The Biden administration, for its part, has argued that Texas has repeatedly violated the supremacy clause of the Constitution, which gives the federal government supreme authority over immigration. This is why the Texas National Guard was initially instructed, in 2021, to arrest migrants for trespassing, not for immigration violations. Over the next three years Abbott expanded Operation Lone Star until Texas was undeniably impeding the federal government’s ability to control migration at the southern border. Texas’s most glaring violation of the supremacy clause came in the form of SB4, a law Abbott signed in December but which is not in effect due to a federal court order. SB4 makes illegal immigration a state crime and allows Texas police to question anyone they believe to be in the country without legal authorization. But aside from suing Texas over some of Abbott’s policies, the Biden administration has had little to say about the issue.

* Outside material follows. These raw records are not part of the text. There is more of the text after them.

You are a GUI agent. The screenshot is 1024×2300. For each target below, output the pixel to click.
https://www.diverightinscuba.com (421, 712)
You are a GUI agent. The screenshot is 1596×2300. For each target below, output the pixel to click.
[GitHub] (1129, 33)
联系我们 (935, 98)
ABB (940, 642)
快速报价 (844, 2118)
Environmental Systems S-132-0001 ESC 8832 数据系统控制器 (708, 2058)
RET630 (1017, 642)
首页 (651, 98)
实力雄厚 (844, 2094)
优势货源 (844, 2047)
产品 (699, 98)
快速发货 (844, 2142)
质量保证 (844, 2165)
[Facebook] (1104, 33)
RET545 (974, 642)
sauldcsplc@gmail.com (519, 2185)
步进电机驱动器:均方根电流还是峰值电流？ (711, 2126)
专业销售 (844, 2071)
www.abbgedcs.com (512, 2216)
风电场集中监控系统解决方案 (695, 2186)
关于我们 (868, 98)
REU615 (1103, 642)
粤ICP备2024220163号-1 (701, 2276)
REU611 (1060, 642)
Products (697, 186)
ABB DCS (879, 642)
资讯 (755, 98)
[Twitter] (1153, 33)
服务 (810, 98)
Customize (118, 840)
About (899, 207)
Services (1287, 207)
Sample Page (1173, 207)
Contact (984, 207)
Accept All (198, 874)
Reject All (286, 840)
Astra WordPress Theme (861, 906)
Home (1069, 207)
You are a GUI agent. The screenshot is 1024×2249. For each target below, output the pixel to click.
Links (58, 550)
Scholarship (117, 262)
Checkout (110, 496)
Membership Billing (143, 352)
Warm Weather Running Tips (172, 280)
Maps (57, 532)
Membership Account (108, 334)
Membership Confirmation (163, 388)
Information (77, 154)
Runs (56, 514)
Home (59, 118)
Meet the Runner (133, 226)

Abbott, on the other hand, has been vocal in his opposition to Biden, whom he has accused of using migrants as “political pawns.” “We’re not going to contain ourselves just to this park,” the governor said in February, just days after the convoy left Quemado. “We are expanding to further areas to make sure that we will expand our level of deterrence and denial of illegal entry into the United States.” His occupation of Shelby Park is ongoing, though largely as a performance: a state government cannot legally enforce federal immigration law. Even if it could, little in the historical record suggests that deterrence will stop unauthorized migration.
Meanwhile, Abbott’s policies are causing problems closer to home. For a mob of newcomers, with arms and badges, has indeed taken over a once-peaceful area, making locals feel unsafe. There is indeed chaos and dysfunction at the border, all of which has resulted in the loss of innocent lives. The real trouble, though, isn’t caused by the migrants but by the people going to extreme lengths to keep them out.